印伝

Life with INDENstory vol.5

上野 玄起Genki Ueno山梨県北杜市在住
鉄造形作家

山梨県北杜市在住
鉄造形作家

山梨県北杜市在住
鉄造形作家

多彩な表情を見せる"鉄" という素材に魅了されて。

鉄を自由自在に操り、大小さまざまな作品をつくり続けている上野玄起さん。「鉄はスピード感があります。溶接や鍛造で自分がイメージしたものを素早く形にできるところが自分の性格に合っていましたね」という上野さんは、長年鉄と向き合い、鉄で何ができるのか、どんな作品がつくれるのかを模索し続けてきました。「鉄は大切にしていれば何千年ももつもの。でも放置しておけば、朽ちて土に還っていく。強いようではかないし、硬いようでしなやか。磨くと光ったり、焼くと深みが出たり、錆びも味わいがあって、いろいろな表情を見せてくれる。

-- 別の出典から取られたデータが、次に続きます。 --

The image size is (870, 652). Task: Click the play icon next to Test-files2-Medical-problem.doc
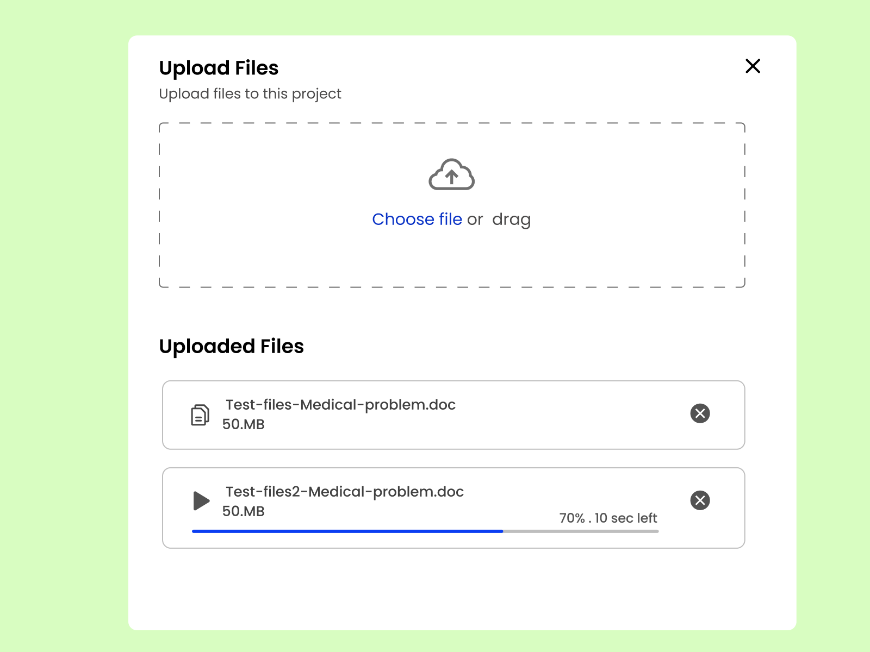(201, 500)
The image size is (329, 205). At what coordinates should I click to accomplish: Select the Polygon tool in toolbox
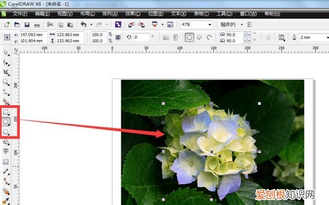tap(6, 132)
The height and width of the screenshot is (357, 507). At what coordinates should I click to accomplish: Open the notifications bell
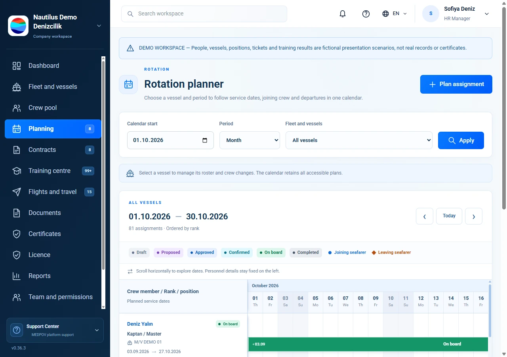tap(343, 14)
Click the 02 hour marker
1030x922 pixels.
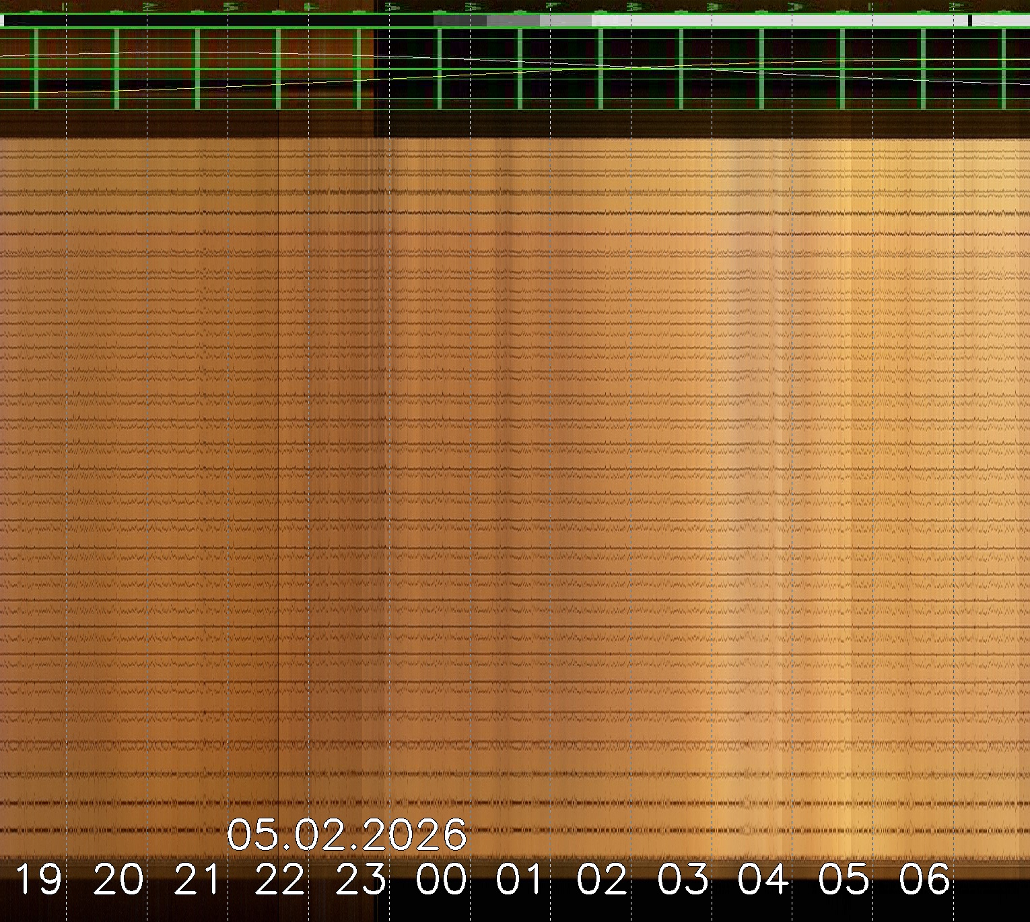click(602, 880)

その表情の変化がおもしろいですね」

住空間に溶け込むような作品を生み出していく。

作家としてデビューした当初は、現代彫刻作品ばかりつくっていましたが、アンティークショップで個展を開いたとき、家具の中に存在する自分の作品がいつもと違って見えたそうです。インテリアと鉄の作品が馴染んでいる様子を目の当たりにした上野さん、浮世離れしたギャラリー空間で美術愛好家に見てもらうだけでなく、自分から住空間にアプローチできるような作品もつくっていきたいと感じたのだとか。「美術作品に機能を持たせると、暮らしに取り入れやすいものになる。アートにクラフトの要素をもたせたり、クラフトをアート作品のように見せたり、その境界を失くしていくのが楽しい。アートは『心の栄養』だから、日常の生活空間に気軽に取り入れられることを作家として提案していきたい」

人間らしい豊かな暮らしを 求めて八ヶ岳南麓へ。

阪神大震災を経験し、自分の生き方を探し求めていたさなか、偶然テレビで目にした八ヶ岳の風景にインスピレーションを感じたという妻のしのぶさんに勧められ、現地へと足を運んだ上野さん。「この場所に立って、この風景を見た時に、直感的に思いましたね。この八ヶ岳南麓は世界に向けて発信できる場所だって。この土地に住みたいなと本能的に感じました」と力強く語ります。さらに、「自然農」との出会いも上野さんの生活や価値観に変化をもたらしました。「雑草と作物、虫たちが共存する畑は、自然が凝縮されたひとつの世界。その風景がとても美しかった。そして、自分は土壌で作品が作物だと考えるようになり、自分が豊かにならなければ良い作品も実らない。様々な情報(化学肥料や農薬)を得て無理に見栄えの良い立派な作品をつくるのではなく、土である自分がいろいろな経験をして豊かになることが必要だと感じました」

独特の模様の美しさと 漆の光沢感に惹かれます。

祖父から譲り受けた腕時計や父親から受け継いだペンケースに万年筆…ものを大切に長く使い続ける性格の上野さん。山梨に移住して初めて印伝を知り、「生活の中で伝統工芸品を使ってみたい」という気持ちが芽生えたといいます。物持ちが良い性分なのでなかなか買い替える機会がありませんでしたが、6年ほど前に印伝の印鑑ケースと出会い、今でも愛用されています。「印伝に実際に触れてみたら『なんかいいな』と直感的に思った。手触りや感触もいいけれど、写真では伝わらないこの漆の光沢感に惹かれます。色の組み合わせや模様の組み合わせで、いろんな可能性が無限にある点にもおもしろさを感じます。手にして初めてわかる印伝の良さもありますが、逆に模様や光沢といった見た目の美しさも魅力。だから、次に何かものを買い換えるときは印伝を選びたいという気持ちになりますね」

上野 玄起Genki Ueno

大阪府豊中市で生まれ育ち、京都精華大学卒業後、鉄の造形作家として活動を始める。現在は山梨県北杜市の上野玄起鉄の造形スタジオで、鉄をモチーフにした作品を作り続ける傍ら、私立高校の美術の教師を務めたり、子供たちのお絵かき教室を開催。「FeeLifeYATSUGATAKE」にも携わり、八ヶ岳のライフスタイルブランドを発信。